Red Hat Ceph Storage 2.0 Lab + Object Storage Configuration Guide
Overview
Ceph has become the defacto standard for software-defined storage. Ceph is 100% opensource, built on open standards and as such is offered by many vendors not just Red Hat. If you are new to Ceph or software-defined storage, I would recommend the following article before proceeding to understand some high-level concepts:
In this article we will configure a Red Hat Ceph 2.0 cluster and set it up for object storage. We will configure RADOS Gateway (RGW), Red Hat Storage Console (RHCS) and show how to configure the S3 and Swift interfaces of the RGW. Using python we will access both the S3 and Swift interfaces.
If you are interested in configuring Ceph for OpenStack see the following article:
OpenStack - Integrating Ceph as Storage Backend
Prerequisites
Ceph has a few different components to be aware of: monitors (mons), storage or osd nodes (osds), Red Hat Storage Console (RHSC), RHSC agents, Calamari, clients and gateways.
Monitors - maintain maps (crush, pg, osd, etc) and cluster state. Monitors use Paxos to establish consensus.

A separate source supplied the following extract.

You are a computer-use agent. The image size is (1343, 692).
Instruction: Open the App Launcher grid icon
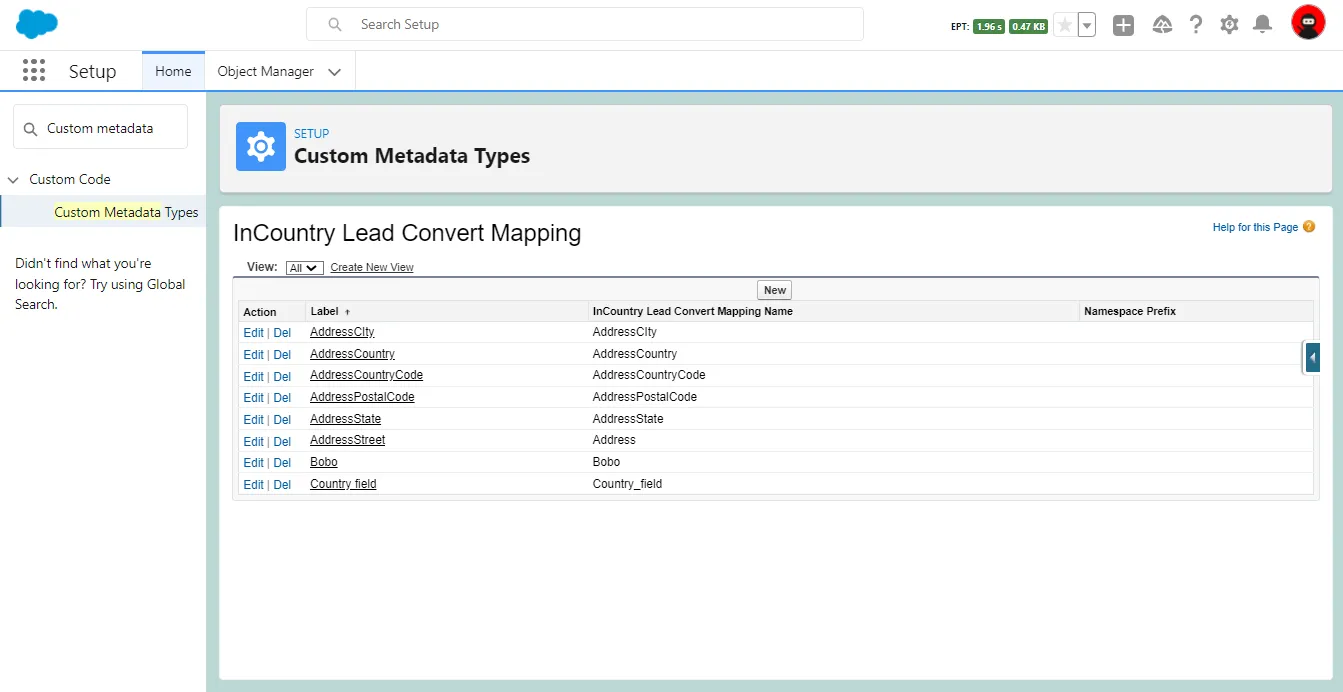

Storage or OSD Node - Provides one or more OSDs. Each OSD represents a disk and has a running daemon process controlled by systemctl. There are two types of disks in Ceph: data and journal. The journal enable Ceph to commit small writes quickly and guarantees atomic compound operations. Journals can be collocated with data on same disks or separate. Splitting journals out to SSDs provides higher performance for certain use cases such as block.
Red Hat Storage Console (optional) - UI and dashboard that can monitor multiple clusters and monitor not only Ceph but Gluster as well.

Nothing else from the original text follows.